Natalie, a Ph.D. in Clinical Psychology, is a freelance writer who is always searching for what lies within the potential.
It’s August and the summer is starting to wind down (if you are in the Northern Hemisphere, that is). August is the time for last-minute summer vacations and pool parties, and for taking the kids to the amusement park before school starts up again. It’s the month people often celebrate with abandon, since many feel as though the new year begins in September.
Send the summer (or winter, if you live below the equator) off with a bang by celebrating some of these fun and crazy holidays.
August 1: Homemade Pie Day
Let them eat . . . pie. Okay, so that’s not exactly how the saying goes, but today is Homemade Pie Day (not to be confused with Pi Day which is on 3/14 or 3.14, or National Pie Day, which falls on January 23).

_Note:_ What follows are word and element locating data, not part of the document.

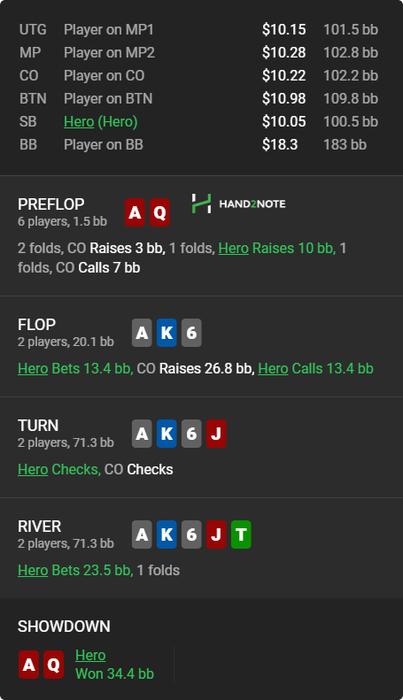403x700 pixels.
Task: Open Hero link in preflop action text
Action: click(233, 248)

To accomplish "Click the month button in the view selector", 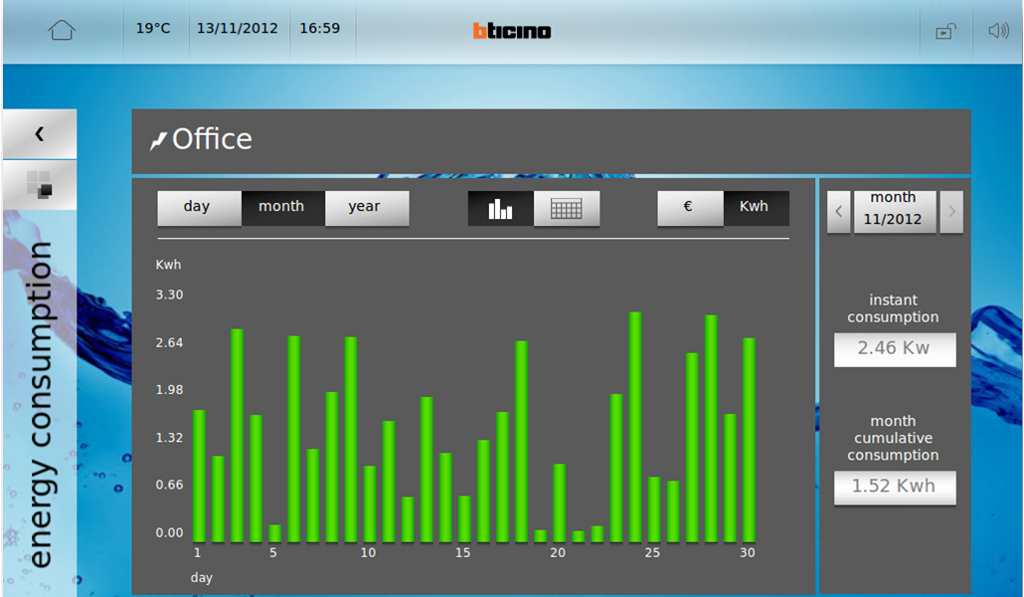I will 281,207.
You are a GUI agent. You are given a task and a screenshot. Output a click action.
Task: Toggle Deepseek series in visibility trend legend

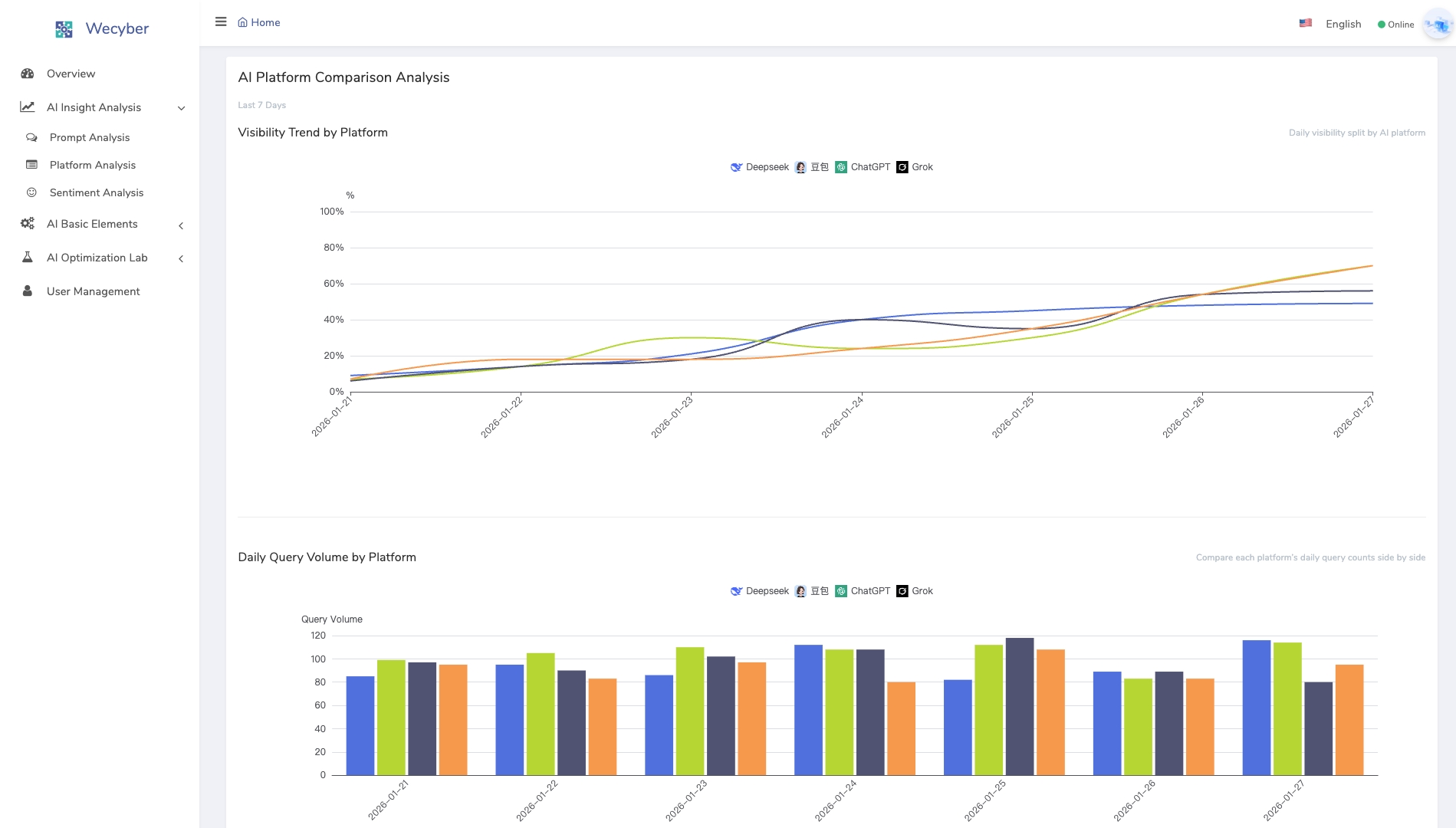(759, 167)
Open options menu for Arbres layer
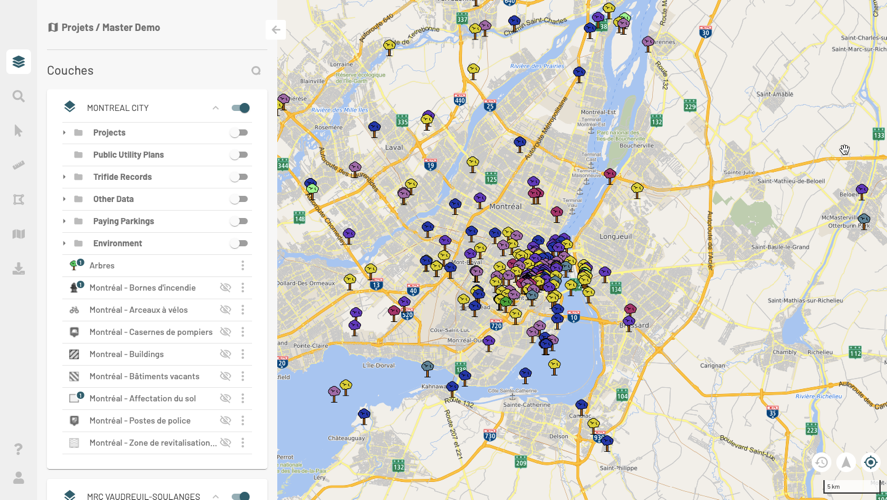Image resolution: width=887 pixels, height=500 pixels. pos(242,266)
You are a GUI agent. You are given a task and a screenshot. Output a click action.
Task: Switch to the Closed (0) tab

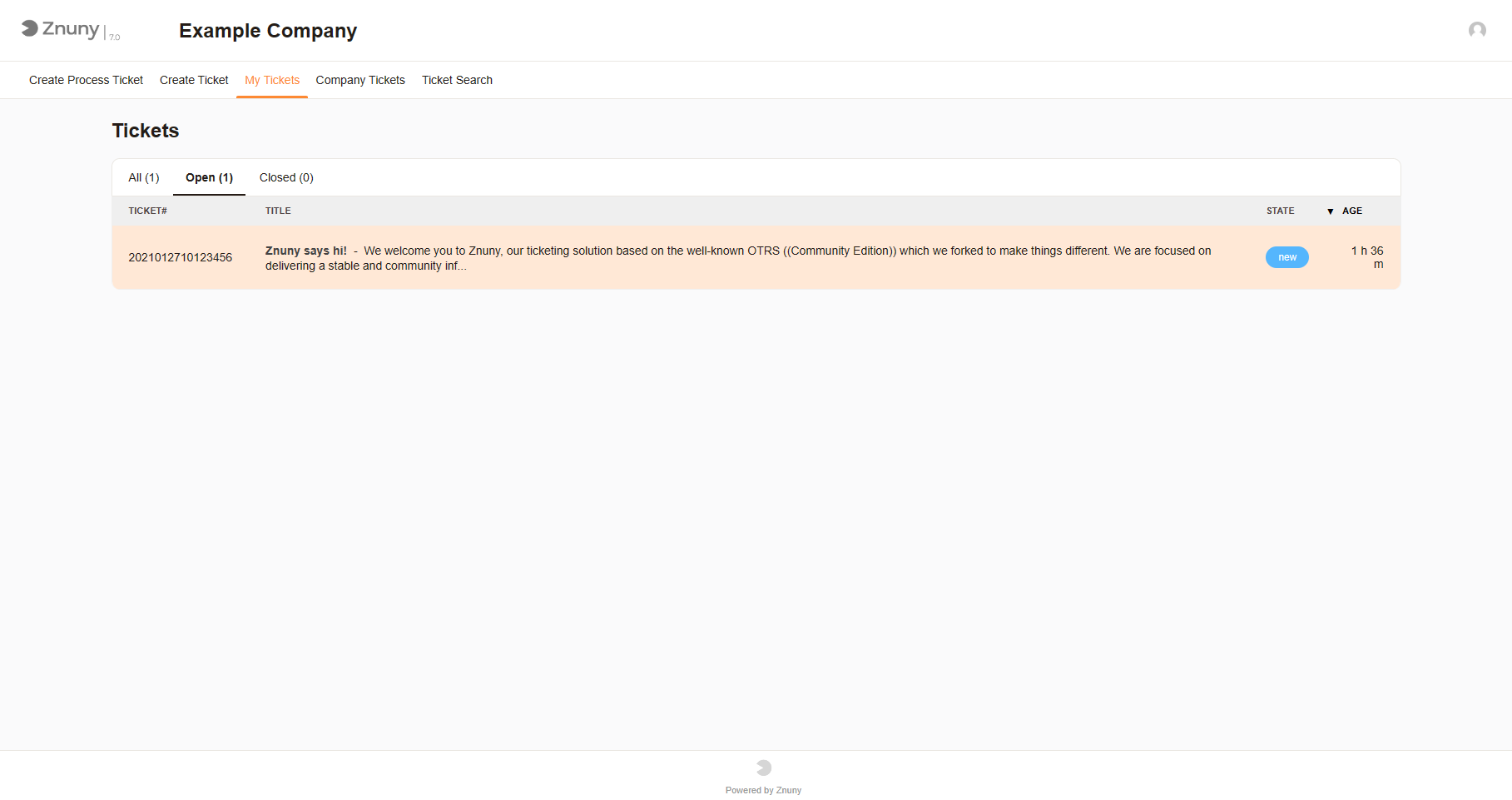[x=286, y=177]
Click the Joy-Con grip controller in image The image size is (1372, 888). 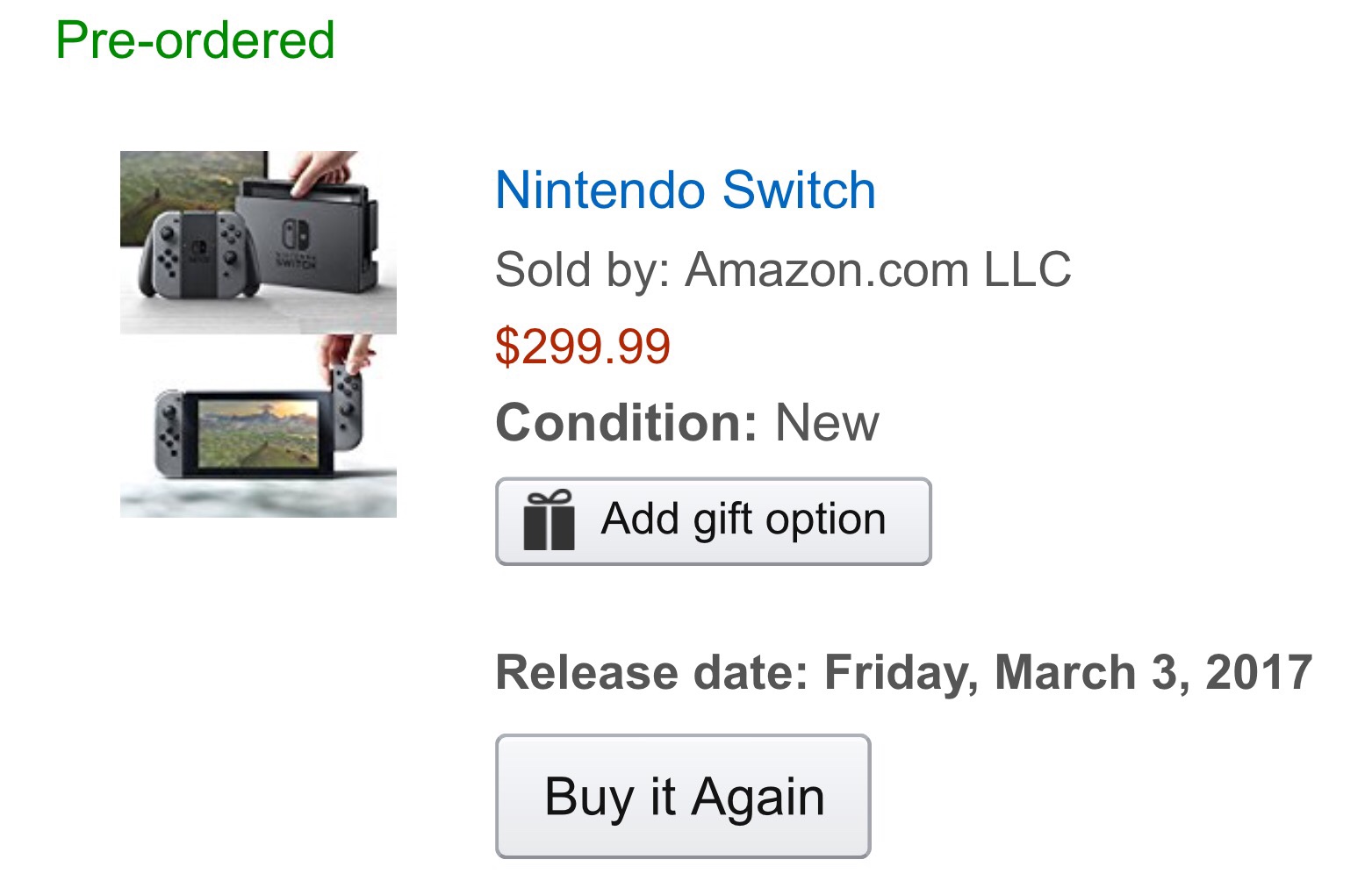tap(197, 253)
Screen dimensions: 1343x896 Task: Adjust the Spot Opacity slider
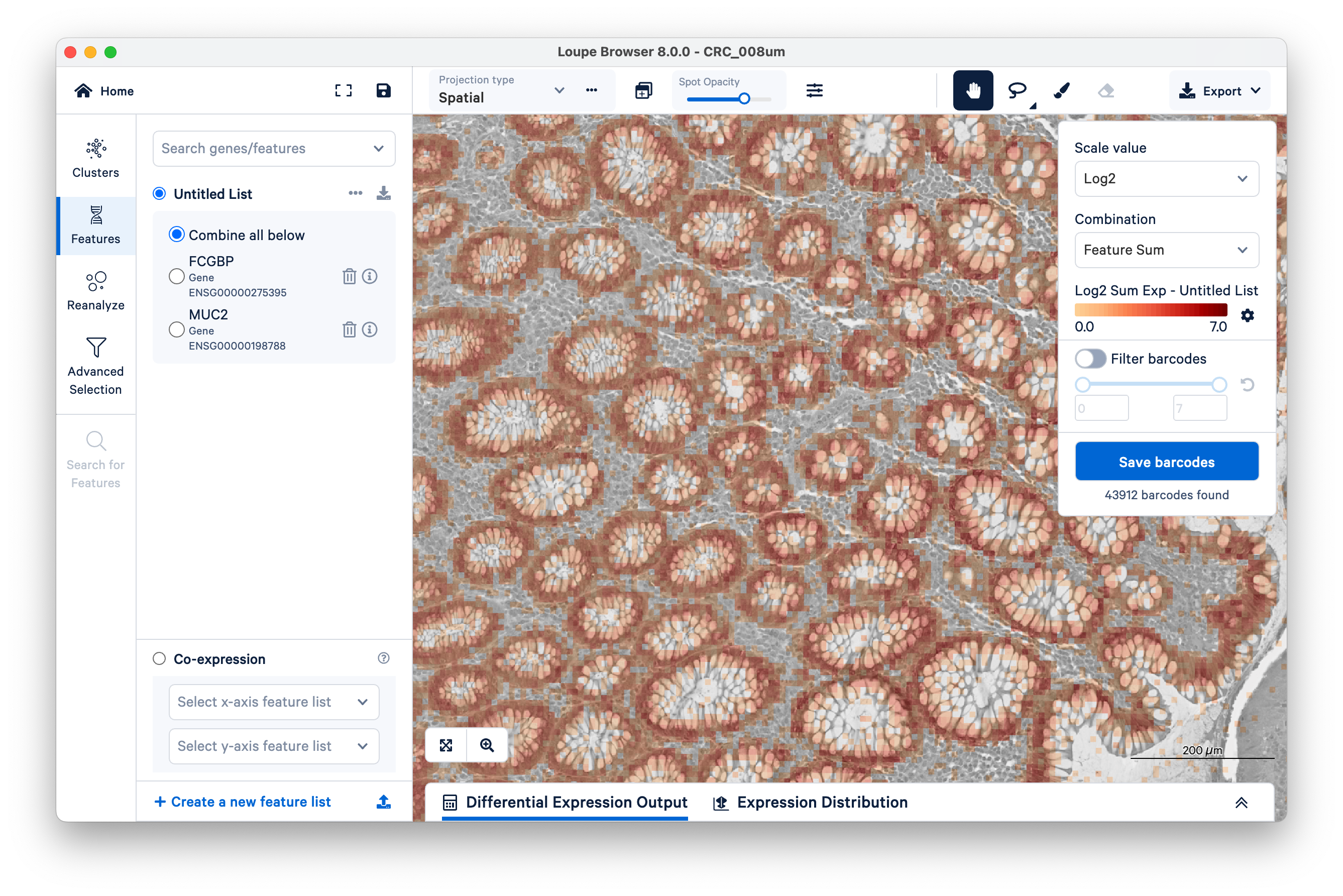click(744, 99)
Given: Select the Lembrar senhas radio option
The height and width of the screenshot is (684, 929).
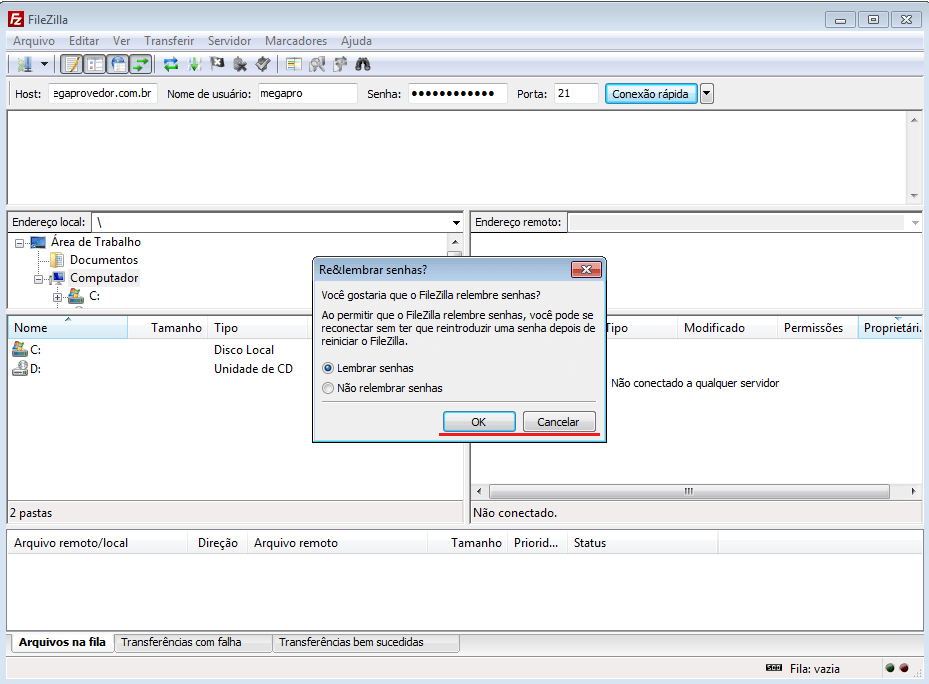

Celebrate Homemade Pie Day by making any type of pie you like, sweet or savory. Make sure eating it is part of the celebration. Make an extra one to share with family or friends. Don’t worry if you prefer tarts or flans to pies. They’re in the same family and close enough. Besides, today’s your homemade pie celebration, so design it any way you’d like with whatever mouthwatering creation you choose.
If you need some help, try one of the sweet or savory pie recipes included at the bottom of this article.
August 5: National Underwear Day
Perhaps your mother always warned you to wear clean underwear since you never know when you may be in an accident. There are likely many other better reasons to wear clean underwear and National Underwear Day is one of them. There are all types of underwear from basic, white, functional versions to intricate, high fashion versions that some people will wear out on the town. Madonna is probably the one who should be credited with wearing underwear as if it were regular clothing, but today you can take a page from her book and do the same. Those who are really brave can post a picture of themselves in their underwear on social media with the appropriate hashtag. If you are shy, celebrate by wearing your underwear around the house and learning to feel comfortable in your own skin.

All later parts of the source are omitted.